35
Наташа тоже ходила с Васькой на Красную площадь; потом они были у Нины Георгиевны. Все было таким необычайным, что Наташа думала: будто во сне… А когда она вернулась домой, ее ожидало письмо от отца. Соседка сказала: «Летчик принес».
Дмитрий Алексеевич писал:
«Дорогая моя Наташа!
Только что мне сказали, что в Реймсе немцы подмахнули черновик, завтра прилетят сюда. Значит, все кончено, и первое, что я делаю, пишу тебе. Милая ты моя, любимая дочка, поздравляю тебя, знаю, что ты пережила за эти годы, была храброй, работала, как же не сказать, что это наша общая победа! Вспоминаю сейчас, как приехала ты из Минска и сразу сказала, что хочешь на фронт, и это неважно, что ты была на фронте недолго, в эту войну воевали все. Больно мне, что мама не увидела, ведь можно жизнь прожить и не узнать такого счастья. Ты подумай, что случилось, — победили! Я живу в домике под Берлином, жил здесь какой-то жеребчик, у него ванна фисташкового цвета и полное собрание сочинений доктора Геббельса. Нет, не хочется о них сейчас думать, хочется думать о нашем народе, добром, смелом, верном своему сердцу, своей судьбе.

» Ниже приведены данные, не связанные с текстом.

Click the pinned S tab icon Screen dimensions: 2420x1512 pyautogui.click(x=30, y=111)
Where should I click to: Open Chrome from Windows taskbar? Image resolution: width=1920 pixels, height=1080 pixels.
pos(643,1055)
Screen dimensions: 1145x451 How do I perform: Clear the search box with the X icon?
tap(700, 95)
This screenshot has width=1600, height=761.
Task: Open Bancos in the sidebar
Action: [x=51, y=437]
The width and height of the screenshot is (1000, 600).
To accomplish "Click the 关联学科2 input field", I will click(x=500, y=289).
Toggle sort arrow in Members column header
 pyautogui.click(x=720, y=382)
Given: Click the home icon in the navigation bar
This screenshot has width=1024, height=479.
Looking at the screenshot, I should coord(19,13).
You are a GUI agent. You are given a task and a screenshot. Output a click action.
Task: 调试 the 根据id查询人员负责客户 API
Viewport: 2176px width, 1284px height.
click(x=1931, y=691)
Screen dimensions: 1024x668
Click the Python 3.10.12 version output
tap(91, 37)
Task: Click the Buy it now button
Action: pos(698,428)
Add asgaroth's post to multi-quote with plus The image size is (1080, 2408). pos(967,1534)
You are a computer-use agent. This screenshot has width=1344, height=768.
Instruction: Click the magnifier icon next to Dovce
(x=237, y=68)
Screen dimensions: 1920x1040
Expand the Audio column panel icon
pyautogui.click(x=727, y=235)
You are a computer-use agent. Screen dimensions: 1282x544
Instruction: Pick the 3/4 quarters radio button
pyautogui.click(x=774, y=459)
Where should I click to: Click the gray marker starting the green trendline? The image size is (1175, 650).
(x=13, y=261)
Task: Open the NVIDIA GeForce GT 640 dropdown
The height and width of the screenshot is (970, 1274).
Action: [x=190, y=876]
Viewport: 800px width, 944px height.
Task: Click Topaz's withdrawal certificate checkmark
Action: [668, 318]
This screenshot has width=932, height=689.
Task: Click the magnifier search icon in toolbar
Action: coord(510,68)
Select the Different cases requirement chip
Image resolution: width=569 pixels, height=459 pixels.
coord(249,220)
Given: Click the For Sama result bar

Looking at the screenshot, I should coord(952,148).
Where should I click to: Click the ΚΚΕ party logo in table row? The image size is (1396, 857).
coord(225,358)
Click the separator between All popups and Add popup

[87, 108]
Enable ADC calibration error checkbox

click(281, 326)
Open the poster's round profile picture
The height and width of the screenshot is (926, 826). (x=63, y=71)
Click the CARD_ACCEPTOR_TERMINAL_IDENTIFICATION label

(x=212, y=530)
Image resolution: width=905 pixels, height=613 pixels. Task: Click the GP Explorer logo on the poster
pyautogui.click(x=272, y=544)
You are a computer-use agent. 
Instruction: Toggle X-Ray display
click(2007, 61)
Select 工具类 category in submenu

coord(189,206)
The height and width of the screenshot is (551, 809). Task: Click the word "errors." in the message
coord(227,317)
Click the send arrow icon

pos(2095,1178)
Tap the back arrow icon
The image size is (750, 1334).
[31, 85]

Наверное, скоро Вася приедет к тебе. Мне говорили, что он в Берлине, я его не разыскал, здесь столпотворение, но его видели после капитуляции, так что все в порядке. Три года, когда я думал о тебе, замирало сердце, хотя ты ничего не писала, я понимал, что у тебя внутри. А теперь мне за тебя спокойно. Я с Васей много разговаривал, он — настоящий человек, ты, хотя была девчонкой, не ошиблась. Он, может быть, не сразу бросается в глаза, но чем лучше его знаешь, тем больше ценишь. Не зря мы пережили эти страшные годы, с ним ты будешь счастлива. Очень мне хочется поглядеть на внука. Пожалуйста, не упрекай его, что крикун, — покричать иногда надо, особенно если он с характером. Откуда ты знаешь, он, может быть, горы перевернет, придумает, что вам не снится.
Обо мне ты напрасно тревожишься. Годы это условность, в сорок первом мне, наверно, было под семьдесят — от всего безобразия, а теперь танцовать могу, забью твоих кавалеров. Не в Кисловодск же мне ехать, как ты предлагаешь. Работы будет много, солдаты свое отвоевали, а для нашего брата начинается страда, я уж не говорю, что нужно раненых поставить на ноги, теперь расхвораются здоровяки — всегда так бывает после напряжения. Ничего, еще поработаю, сил хватит.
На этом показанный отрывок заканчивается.